For example, blockchain participants need to agree on how they’ll abide by the way a smart contract operates, and what happens in the case of a disputed contract.
“If something happens that you forgot to code into it, there needs to be an off-chain way of coding it in, or a ‘kill switch’ if it starts acting in a way that was not intended,” Bennett said.
Public blockchains — the most prevalent form — are open and transparent, meaning anyone on the chain can see every transaction. That’s the case with bitcoin.
Public blockchains also have the nascent ability to be the more tamper-proof because they can grow to thousands (hypothetically, even millions) of nodes, like an enormous distributed computer. The more nodes, the more difficult it is for a bad actor to take control of a majority of the compute power and either prevent new transactions from gaining confirmation or create and confirm their own entries; being able to do that would enable nefarious behavior, such as double spending bitcoin or other cryptocurrencies.
When you’re working in a commercial environment, on the other hand, complete transparency isn’t typically a good thing. For example, if blockchain technology is being used as part of a stock trading platform as a mechanism for instant settlement, each participant in the chain can see what every other user is doing; that would allow one user to trade against another in real time.
In another example, if a manufacturer is using blockchain as an open ledger for its suppliers, it would allow one contractor to see all other subcontractors in the chain.
“I might not want my customer to see who all my subcontractors are, even though you may want a particular transaction flow on the chain,” Bennett said. “So, you immediately get into how to decide how… you keep transaction data confidential.”

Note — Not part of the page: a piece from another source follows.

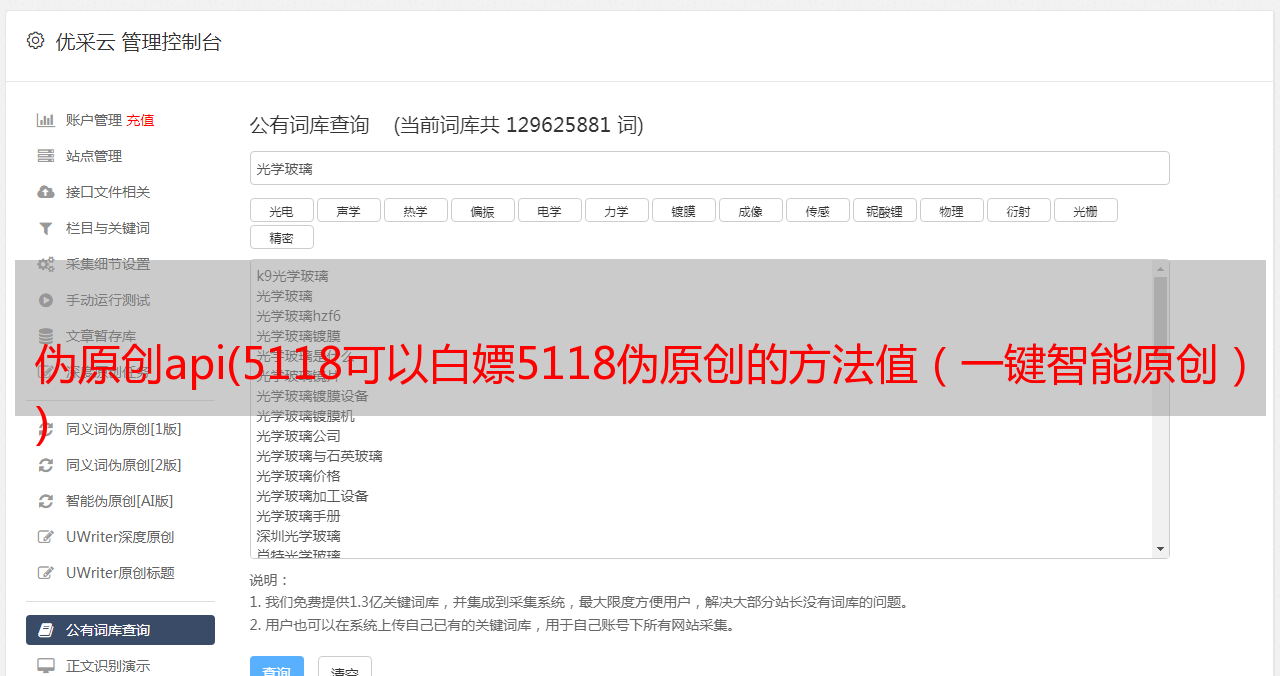1280x676 pixels.
Task: Open the 正文识别演示 monitor icon
Action: point(46,665)
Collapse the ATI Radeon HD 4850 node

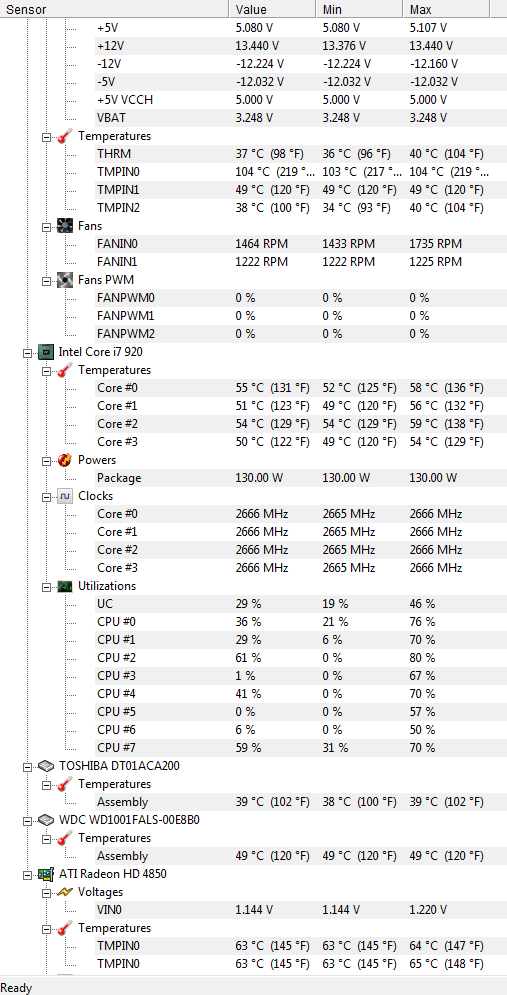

There are methods for creating exclusivity on blockchains so that only some users can see confidential or sensitive data. For example, Hyperledger, an open-source blockchain project under the Linux Foundation, uses “channels” or sub-chains to ensure that only some authorized users can see sensitive information.
As mentioned above, there are two general types of blockchain, public and private. Public blockchains allow anyone to join; bitcoin is a good example of a public blockchain where anyone who wants to purchase the cryptocurrency can join in the chain. It’s open and transparent, meaning everyone in the chain can see all the transactions. If one or even many participants attempt to game the system, they will be overwhelmed by the majority of users who have to validate new transactions.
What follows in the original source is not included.